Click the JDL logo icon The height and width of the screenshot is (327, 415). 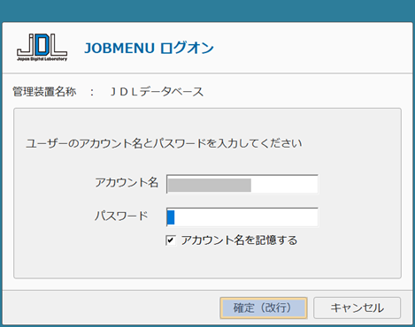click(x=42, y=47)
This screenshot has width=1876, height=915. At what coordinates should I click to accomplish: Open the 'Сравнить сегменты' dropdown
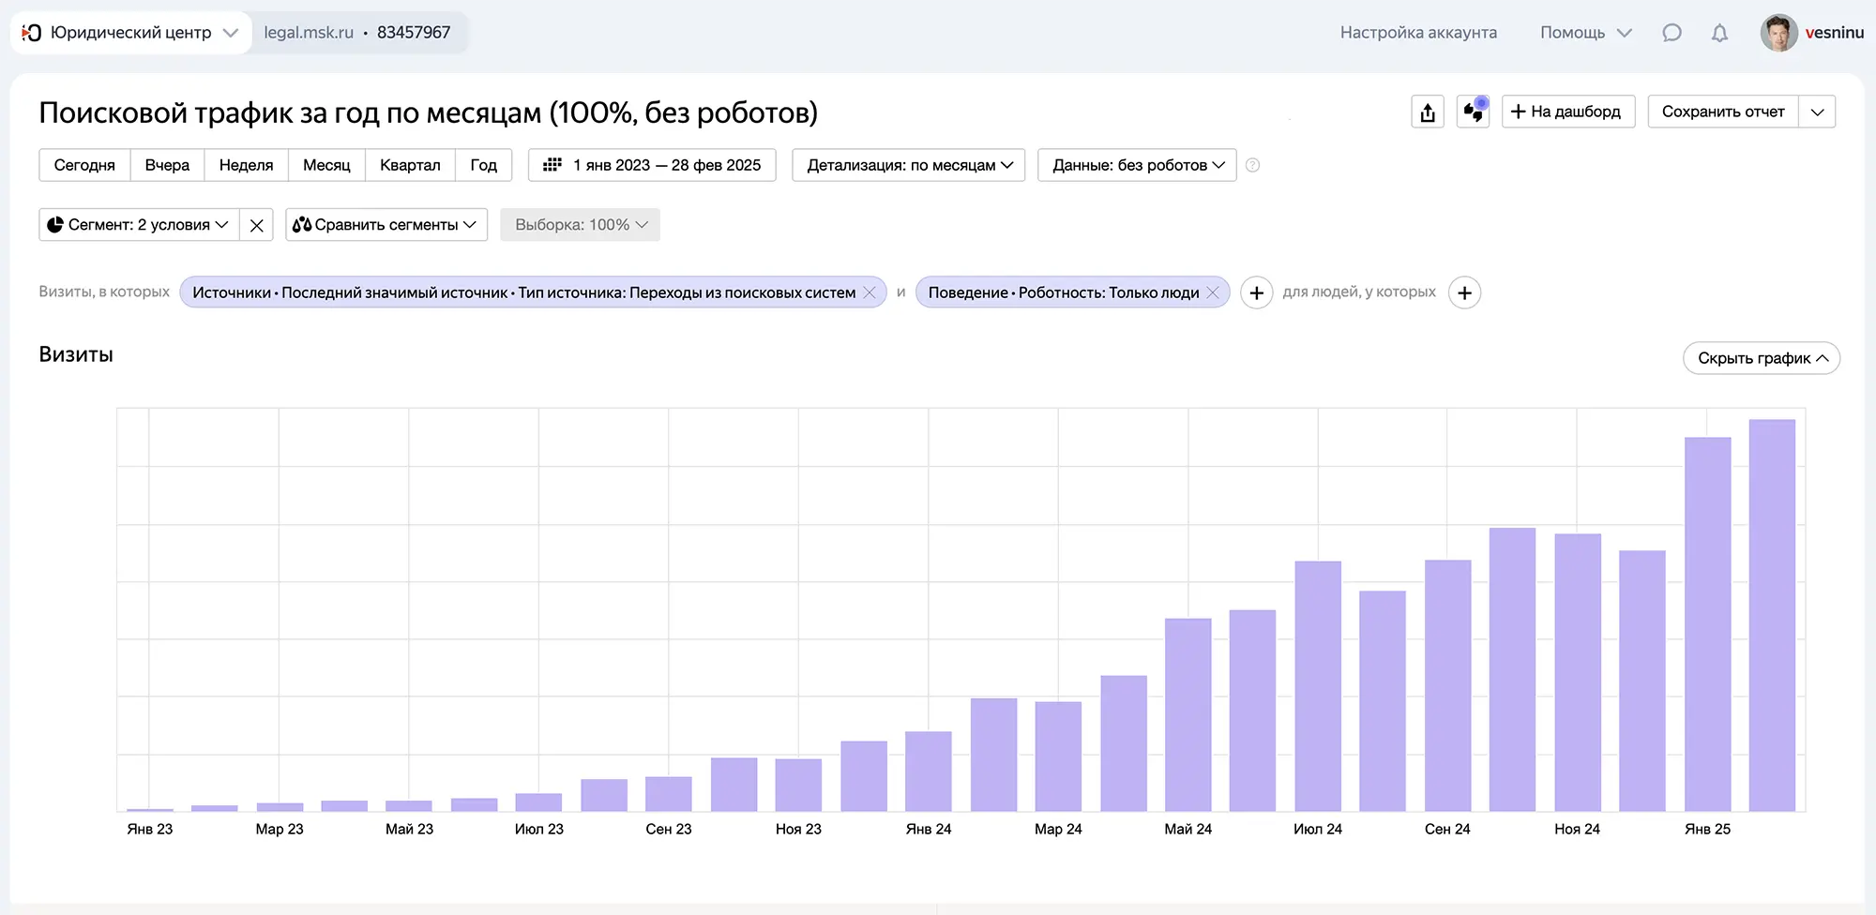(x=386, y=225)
________
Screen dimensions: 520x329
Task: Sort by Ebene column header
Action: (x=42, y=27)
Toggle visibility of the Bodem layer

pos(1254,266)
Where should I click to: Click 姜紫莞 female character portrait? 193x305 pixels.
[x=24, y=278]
________
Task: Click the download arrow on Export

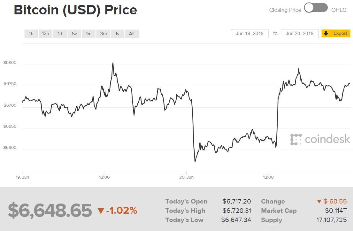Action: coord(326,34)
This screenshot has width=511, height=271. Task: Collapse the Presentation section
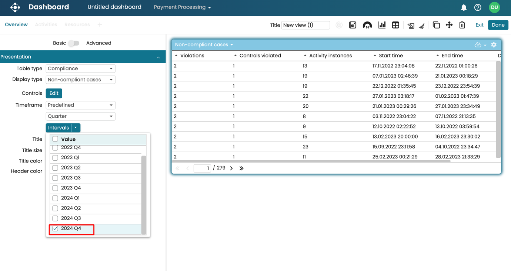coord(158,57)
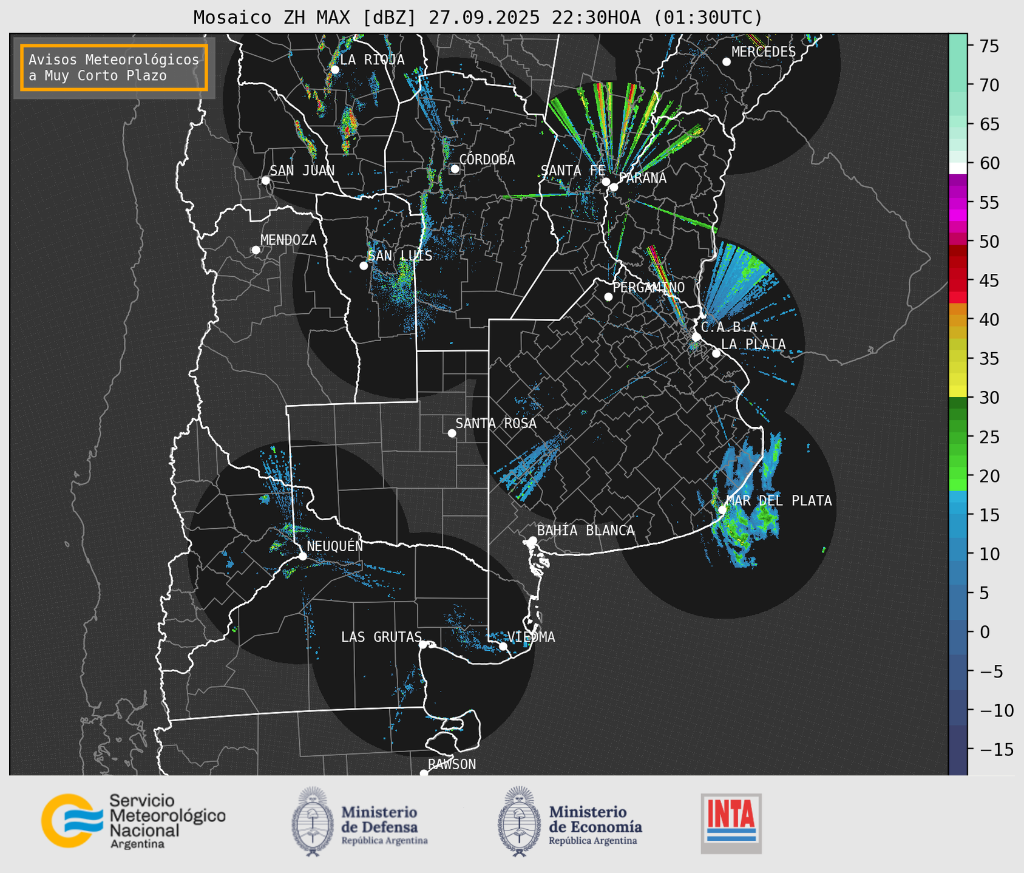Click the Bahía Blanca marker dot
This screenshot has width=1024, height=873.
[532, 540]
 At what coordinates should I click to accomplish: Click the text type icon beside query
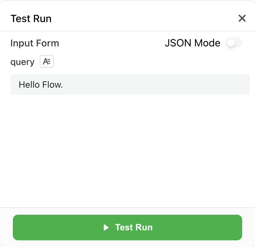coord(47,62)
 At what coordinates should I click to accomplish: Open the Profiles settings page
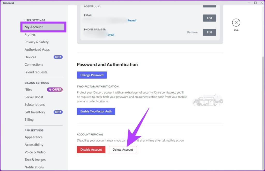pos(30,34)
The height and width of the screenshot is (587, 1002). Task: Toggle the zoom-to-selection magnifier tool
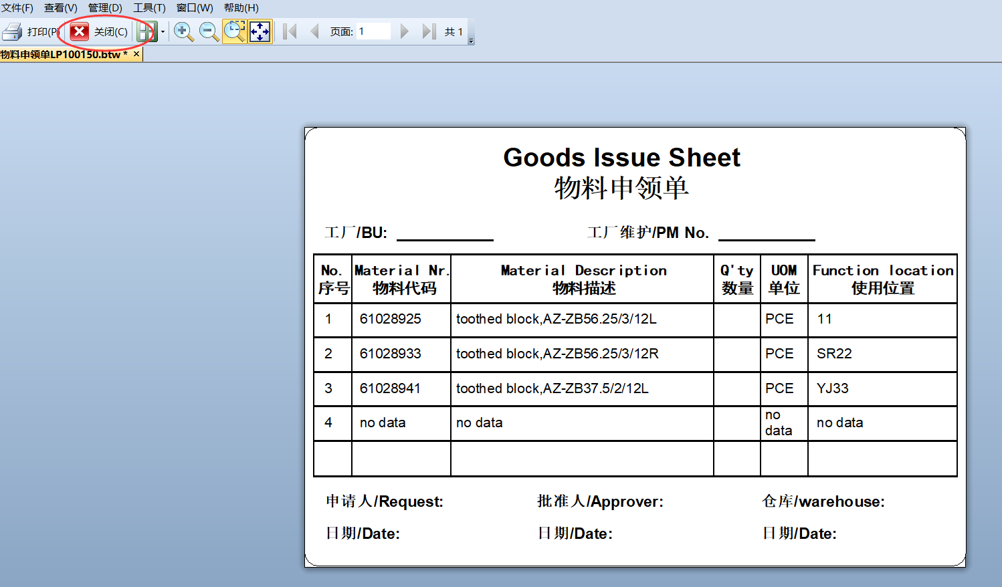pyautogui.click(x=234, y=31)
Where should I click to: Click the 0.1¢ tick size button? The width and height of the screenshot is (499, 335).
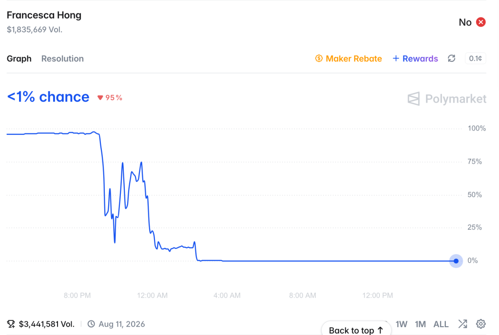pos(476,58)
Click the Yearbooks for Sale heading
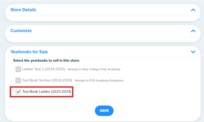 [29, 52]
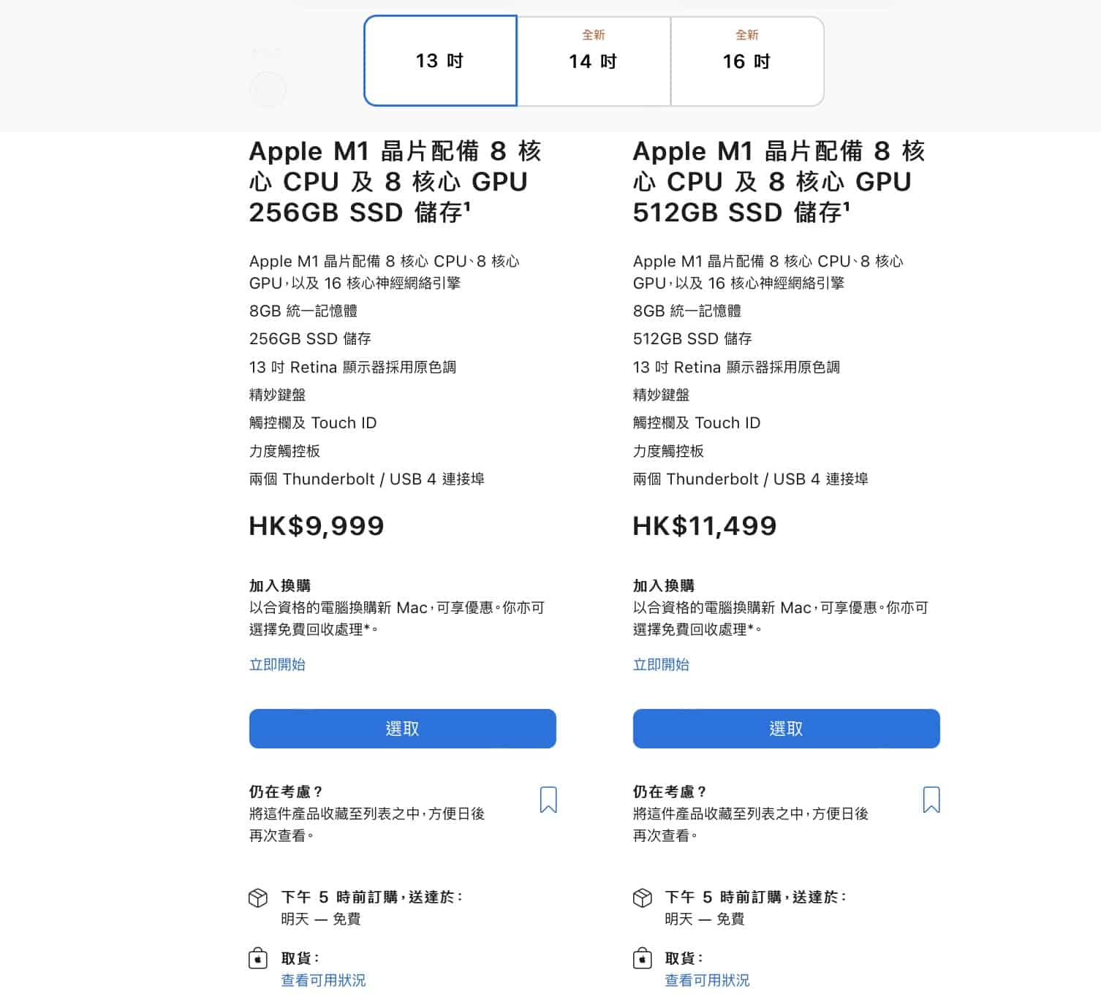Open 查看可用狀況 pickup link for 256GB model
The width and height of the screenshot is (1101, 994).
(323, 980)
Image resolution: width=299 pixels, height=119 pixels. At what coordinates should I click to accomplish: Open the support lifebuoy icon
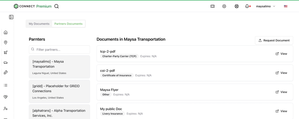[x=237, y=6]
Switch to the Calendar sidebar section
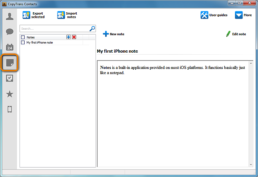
________
• _Action item_: The line holding "Click the Yearbooks for Sale heading" starts the copy and the line holding "Switch to the Calendar sidebar section" ends it. Repeat those two lines above and all between them exactly, leaving out pictures.

• _Response below_:
Click the Yearbooks for Sale heading
 [29, 52]
Open 查看可用狀況 pickup link for 256GB model
The width and height of the screenshot is (1101, 994).
(323, 980)
Image resolution: width=299 pixels, height=119 pixels. At what coordinates should I click to accomplish: Open the support lifebuoy icon
[x=237, y=6]
Switch to the Calendar sidebar section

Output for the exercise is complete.